Saturday, April 5, 2014

What did You do for April Fool's Day?

Someone once said, "You can please some of the people, some of the time, and all of the people some of the time, but not all of the people all of the time." l searched the internet and discovered that the quote is attributed to Abraham Lincoln, but he didn't say it, at least not exactly that way. It seems the poet John Lydgate penned that quote, and President Lincoln changed it slightly by saying, “You can fool some of the people some of the time, and all of the people some of the time, but you can’t fool all of the people all of the time.”

I am not sure if President Lincoln gave proper attribution for the basis of his quote, but it would cast doubt upon his reputation for honesty if he did not.

The theme of fooling people came to the forefront of my consciousness this past Tuesday, April 1st. I don’t know what happens in other countries and other cultures, but here in the United States, April First, or April Fool’s Day, is a day set aside to afflict each other with all manner of practical jokes, followed with a loud declaration of “April Fool’s”. That is an important point to remember, since if you say “April Fool’s” it is understood that all must be forgiven and no grudge can be held past 12:00 AM on April Second.

For me, April 1st came and went with neither any jokes being played on me, nor my playing any jokes on anyone else. And I felt slighted at this oversight.
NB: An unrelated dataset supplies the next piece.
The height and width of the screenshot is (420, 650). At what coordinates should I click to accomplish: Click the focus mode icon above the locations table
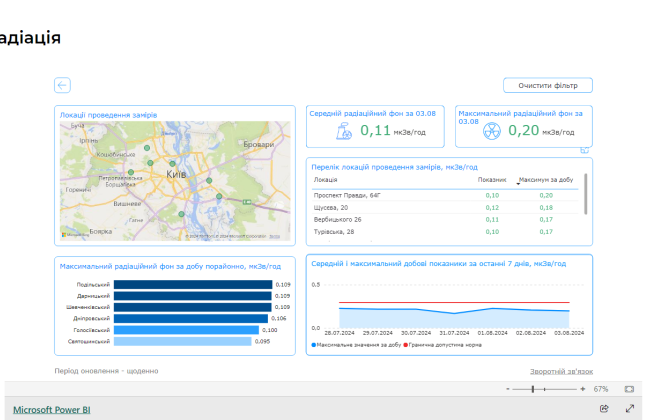(585, 151)
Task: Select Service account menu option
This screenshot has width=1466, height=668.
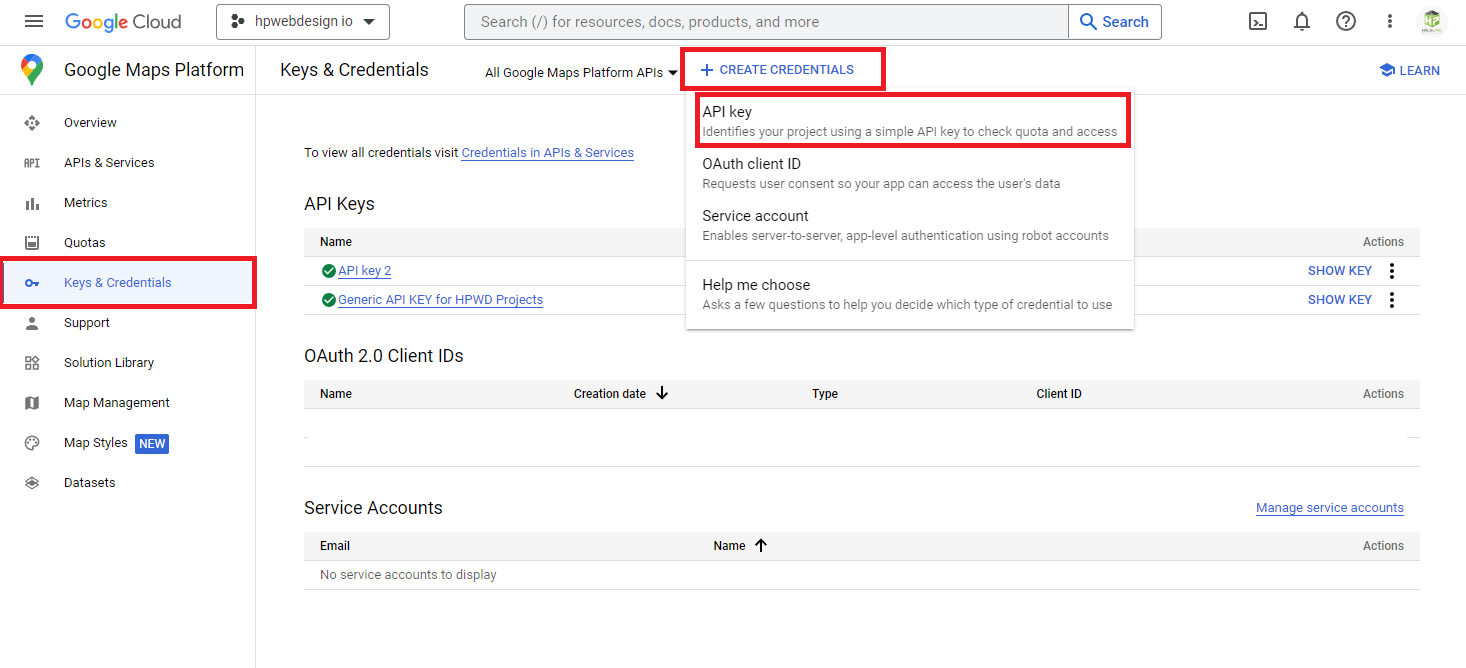Action: coord(908,225)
This is not to say that we do not like April Fool’s day. Our house is in a fairly constant state of laughter. I come from a long line of laughers. My grandfather once waited until a young female friend of my parents had a cup of hot tea to her mouth before he explained that his mother won him in a game of craps. He delighted in seeing her snort and splash her tea all over.

This sense of hilarity has passed to my daughters. When they were little tykes, we arrived home from an outing and I opened the door to the van and announced that the fee for riding in the van was a nose. Eldest, who has developed into an expert at ignoring her father, just walked by me. Middlest, tugged at her nose and declared, with a dry drawl, “My nose doesn’t come off." Littlest, took her thumb and put it between the fingers of her fist and with a bright smile, handed me her “nose.”

When I got inside, Middlest called out with overflowing excitement, “Dad! I finally got my nose to come off; it is on the kitchen counter!” Overcome with curiousity, and a vague sense of dread, I looked on the counter, and there, tucked inside of a tea towel, was a cheese-stick. The very tip protruding from the folds of cloth to look like a nose.

With those stories in mind, it is no surprise that when I brought the topic of playing April Fool’s jokes on people to my daughters. Eldest shared that a male student proposed to his girlfriend and when she accepted, he replied with, “April Fool’s”. Apparently, toying with the affections of a young maiden is unacceptable in the realm of April Fool’s jokes.

Littlest, who is quite practical, and does not see why there is all the hullabaloo over romance, said, “Proposing on April Fool’s Day is almost as dumb as proposing on Valentines Day, except worse!”

At this point, Middlest, unable to contain herself, chimed in furiously indignant. “There is absolutely no reason to wait until April First to prank someone. We don’t need a special day to play practical jokes. Any day of the year is as good as the next. Whoever waits for April Fool’s to prank someone is just stooooopid!”


  1. I was too busy this year to even think about April Fool's jokes. I MUST fix that.

    1. Thankfully, Middlest has given is permission to celebrate this holiday all year long.